§ Texte du document
━━━━━━━━

Denis a dormi dans le train, tandis que je mangeais le paysage des yeux durant l’heure ou l’heure et demie qu’a duré le trajet : un teuf-teuf ferroviaire qui roule à la vitesse d’un chauffeur du dimanche en s’arrêtant dans les neuf petites gares de village qui séparent Bayonne de Saint-Jean-Pied-de-Port. Charmant. Nous y voici enfin! Le chef de gare, aussi français que dans les plus beaux films mettant en vedette Fernandel, avec son képi et son accent, nous indique le chemin pour nous rendre à pied dans l’enceinte fortifiée de la vieille partie de la ville. Les pèlerins, il en a vu plus d’un et il sait vers où les diriger : l’accueil des pèlerins, 39 rue de la Citadelle.

On nous accueille avec le sourire et on nous demande d’où l’on vient. « De Montréal », répond-on avec notre accent bien de chez nous – en reconnaissant qu’ici, c’est nous qui en avons un. Il n’en fallait pas plus pour que notre hôte redouble d’intérêt à notre égard et clame à un confrère bénévole un peu plus loin : « Regarde, Maurice, nous avons de la grande visite du Québec, des cousins d’Amérique. » Sans blague, ces Français nous aiment, et ça se sent au premier abord. Il suffit que l’on parle pour que l’on nous aime – pour autant que l’on soit aimable, bien sûr.

━━━━━━━━

§ Jeu de données
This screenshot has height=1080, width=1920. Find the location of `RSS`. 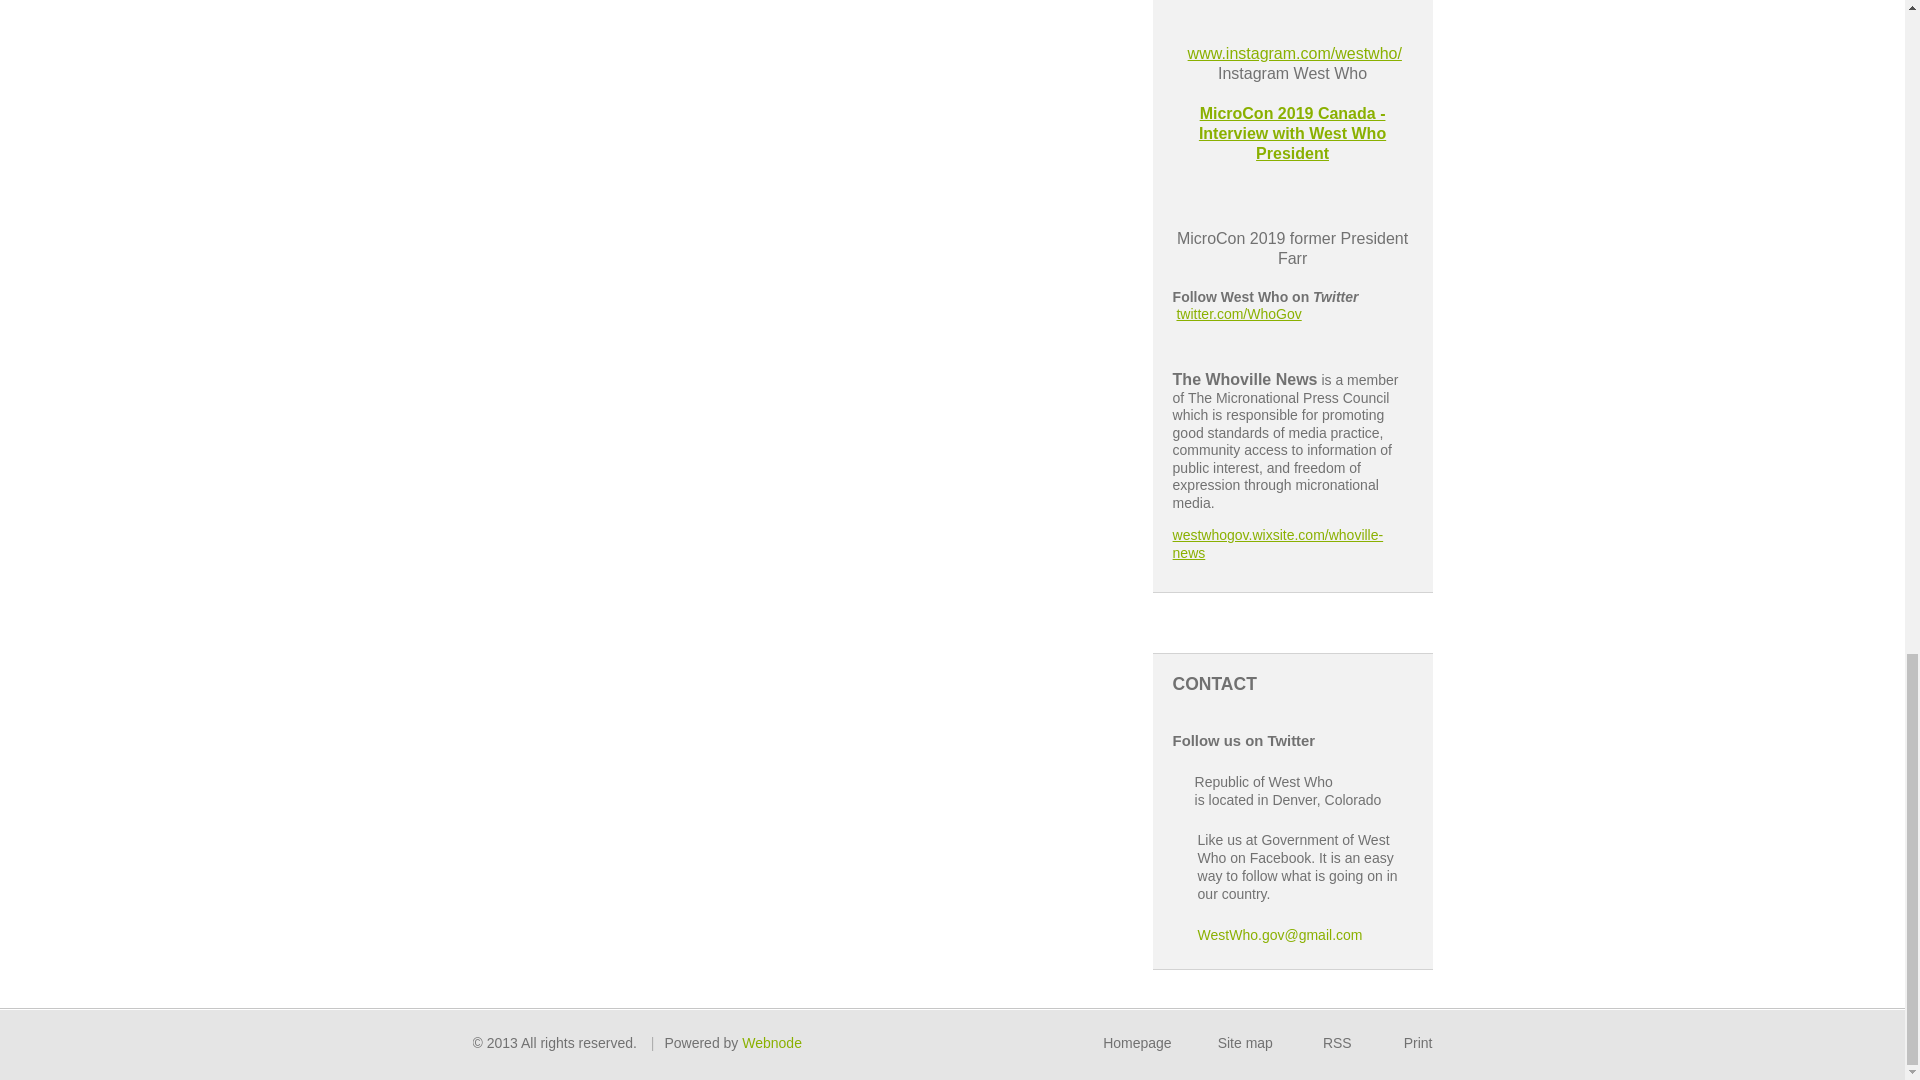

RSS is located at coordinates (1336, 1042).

━━━━━━━━

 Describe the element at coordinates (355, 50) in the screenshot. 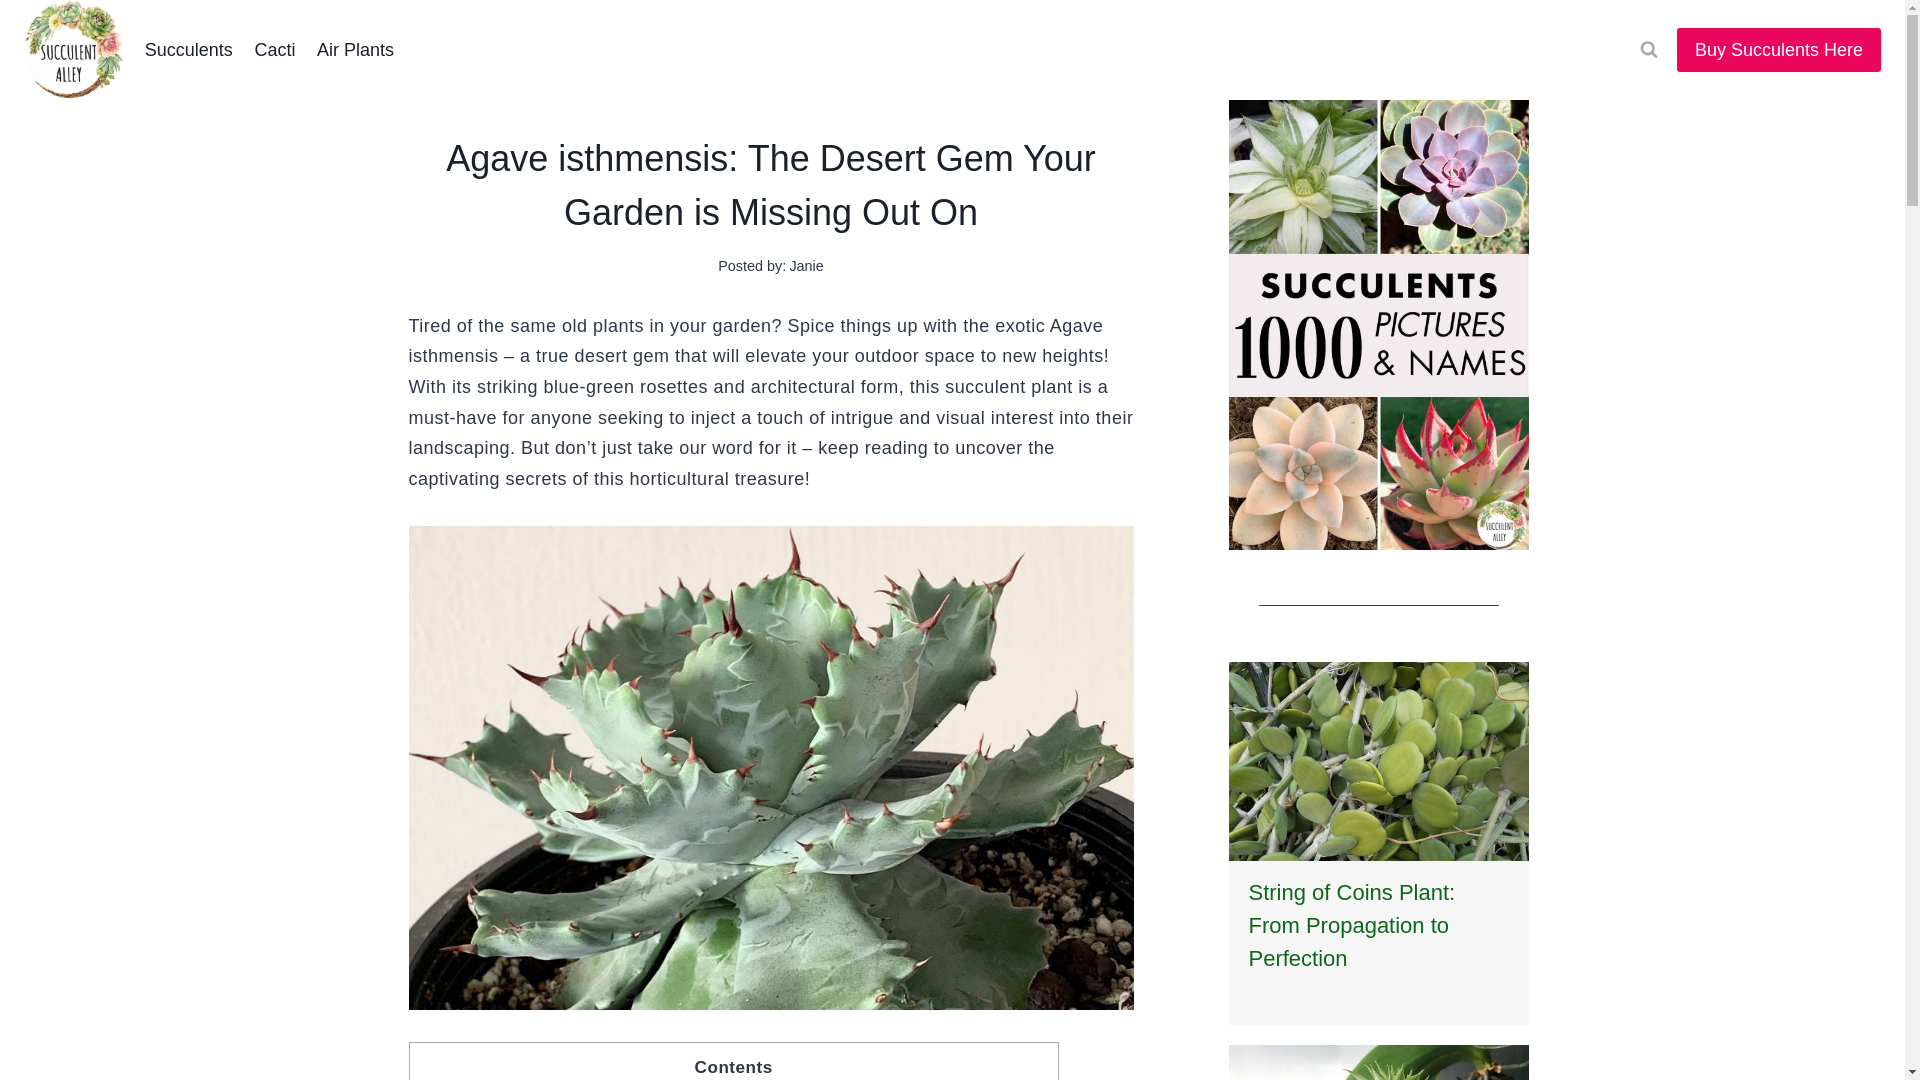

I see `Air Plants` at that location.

━━━━━━━━

§ Consignes
1. D'après le récit de voyage, à quelle adresse se trouve l'accueil des pèlerins ?
2. Extrayez du récit de voyage le passage qui débute aux mots « Denis a dormi » et se termine après « de la Citadelle. ».
3. Rédigez la suite du récit de voyage vers Saint-Jean-Pied-de-Port à partir de sa dernière phrase.

§ Réponses par tâche
1. Au 39 rue de la Citadelle.

2.
Denis a dormi dans le train, tandis que je mangeais le paysage des yeux durant l’heure ou l’heure et demie qu’a duré le trajet : un teuf-teuf ferroviaire qui roule à la vitesse d’un chauffeur du dimanche en s’arrêtant dans les neuf petites gares de village qui séparent Bayonne de Saint-Jean-Pied-de-Port. Charmant. Nous y voici enfin! Le chef de gare, aussi français que dans les plus beaux films mettant en vedette Fernandel, avec son képi et son accent, nous indique le chemin pour nous rendre à pied dans l’enceinte fortifiée de la vieille partie de la ville. Les pèlerins, il en a vu plus d’un et il sait vers où les diriger : l’accueil des pèlerins, 39 rue de la Citadelle.

3.
Après nous avoir vendu notre « crédentiale » pour la modique somme de 1 €, notre carnet de pèlerin qui nous permettra d’être hébergés dans les refuges et d’obtenir notre accréditation de pèlerin de Compostelle, nos deux hôtes ont discuté pour nous trouver le meilleur gîte qui soit, comme si le fait d’être Québécois nous conférait un privilège. Il y avait bien quelques endroits où l’on aurait souhaité nous caser, mais ils affichaient déjà complet; nous arrivions relativement tard pour le choix des gîtes. Puis, comme s’il avait eu un éclair de génie, Maurice a dit : « Chez la veuve noire, qu’en dis-tu? » « Mais bien sûr! la veuve noire, c’est parfait pour eux. » Je ne savais plus si c’était un privilège ou une blague, voire un mauvais tour, mais nous avions hâte de nous reposer. Et puis, des bénévoles sur le Chemin de Compostelle ne pouvaient pas être mal intentionnés.

Et chez la veuve noire nous sommes allés!


vendredi 4 février 2011

Des pieds bien marinés!

Va-nu-pieds, Église Santiago, Puente la Reina, Espagne
(photo: André Lebeau, 25 mai 2006)
Quand on se prépare à marcher un peu plus de 800 kilomètres en 32 jours, soit une moyenne de 25 km quotidiennement, et que l’on n’est pas très « plein air », voire sportif, on ne peut faire autrement que de se dire qu’un peu d’entraînement s’impose. Sylvie et Pierre nous en avaient parlé et le site web « Du Québec à Compostelle » regorge de témoignages et de références à cet effet, tout comme les guides que nous avons consultés.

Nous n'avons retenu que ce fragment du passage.